Gaucher disease is another fetal abnormality that might benefit from nanomedicine-based fetal gene therapy. Gaucher disease is characterized by organ dysfunction, often of the liver, spleen, bone marrow, and central nervous system, due to the buildup of glucocerebroside lipids [140]. Accumulation is due to a mutation in the gene (GBA) that encodes an enzyme that breaks down glucocerebroside, glucocerebrosidase (GCase) [141]. Depending of the type and severity of the disease, life expectancy can be limited to 2 years. An excellent mouse model of neuronopathic Gaucher disease (nGD) exclusively expresses GCase in the skin resulting in neurodegeneration within 15 days [142]. By intracranially injecting adeno-associated virus (AAV) carrying GBA into fetuses, GCase activity in the brain was maintained at levels similar to wild type mice and treated mice lived for up to 18 weeks, as opposed to 2 weeks untreated [143]. However, treated mice performed worse at various tests, such as Rotarod and grid walk, and weighed less as well [143]. Whether these side effects were due to the AAV system or the intracranial injection method needs to be clarified in further studies. The AAV gene delivery system was also tested in macaques using a green fluorescent protein (GFP) reporter gene. Fetal intracranial injections were performed, resulting in sustained, widespread brain GFP expression [143]. These studies suggest that fetal gene delivery to treat Gaucher disease (and other fetal abnormalities) is a possibility for the future.
5. Future directions
In the last 10 years nanomedicine has increasingly been studied as a way to treat health conditions during pregnancy. While nanotherapeutic approaches have shown promise against several conditions, there are many more diseases that may benefit from intervention with engineered nanomedicines. These conditions and diseases and the potential to use nanomedicine to treat them are discussed below and summarized in Table 3.
Table 3.
Maternal-fetal health conditions and opportunities for future nanomedicine-based therapies.

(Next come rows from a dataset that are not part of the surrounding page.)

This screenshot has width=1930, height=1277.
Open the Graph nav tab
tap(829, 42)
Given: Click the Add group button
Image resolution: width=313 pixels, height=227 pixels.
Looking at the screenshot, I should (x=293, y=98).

Condition | Future Opportunities for Research |
---|---|
Bacterial Vaginosis (BV) | Deliver antibiotic-loaded nanoparticles or films to BV mice, evaluate maternal and fetal toxicity of nanoparticles, test different coatings for CVM penetration in BV, evaluate CVM penetration at different stages of menstruation in BV |
Diabetes | Preclinically evaluate glucose-responsive nanomaterials to deliver insulin to control hyperglycemina and reduce the chance of hypoglycemia during treatment in pregnancy |
Hypertension | Target complement pathway to reduce inflammation, target RAS system to reduce angiotensin II, increase eNOS to induce vasodilation, target endothelin-1 to reduce vasoconstriction |
Preeclampsia | Increase VEGF or PlGF, decrease circulation of sFlt-1, increase angiogenesis, manage hypertension, decrease anti-angiogenic factors (AT1-AA), reduce inflammation of placenta, manage altered maternal immune state |
Ectopic Pregnancies | Target placenta with peptides or antibodies, deliver toxic drugs to placenta, deliver apoptotic inducing genes to placenta, alter hormone expression to reduce fetal and placental growth |
Choriocarcinoma | Target placenta with peptides or antibodies, deliver chemotherapeutic drugs to tumor site |
Fetal Growth Restriction (FGR) | Increase VEGF, PlGF, or IGF-1, decrease sFlt-1, decrease placental inflammation, increase placental angiogenesis |
Preterm Premature Rupture of Membranes (PPROM) | Study ability of vaginally administered PEG-coated NPs to target rupture sites in pregnant mice, assess effects of gestational age, cause of rupture and severity of bacterial infection |
Preterm Birth | Optimize dosing strategy to deliver Indomethacin at earlier gestations or increase drug loading in delivery vehicles |
Maternal Cancer | Translate nanomedicines that have been successful against cancer in non-pregnant models to treat cancer in preclinical pregnant models |
Mental Illness | Reduce transport of lithium across placenta for treatment of bipolar disorder, deliver SSRIs targeted to mother |
Cervical Incompetence | Deliver progesterone vaginally via nanoparticles, stimulate collagen production in cervix |
Endometriosis | Induce pseudo pregnancy by targeted delivery or hormones |
The ability to precisely deliver engineered nanomedicines in other applications indicates that similar strategies could be used to treat illness during pregnancy. Surface modifications can be used to direct a nanomedicine to a site of interest, or to minimize accumulation in specific sites. For example, strategies to keep nanomedicines in the blood-stream longer, such as PEGylation, could be exploited to limit uptake, and potentially transport, across the placenta. This could allow nanoparticle-based drug delivery vehicles to safely treat conditions in mothers while avoiding harm to the fetus. Stimuli responsive materials that release their cargo in response to an endogenous or exogenous stimulus have also been used in many other applications to minimize off-target effects, and such approaches may be harnessed to improve the treatment of pregnancy complications. For example, many materials disassemble in response to hyperthermia [144,145], and light has also been used as a stimulus to release cargo from photoresponsive carriers [146,147]. Similarly, glucose-responsive insulin delivery systems have shown promise in reducing hypoglycemia and in extending release time based on the concentration of glucose [68–71]. These materials are directly translatable to the maternal-fetal health space and would be excellent systems to treat diabetes in pregnancy. While these stimuli-responsive and other nanosystems have yet to be applied to the maternal-fetal health space, there is a large opportunity for them to be used to treat conditions during pregnancy.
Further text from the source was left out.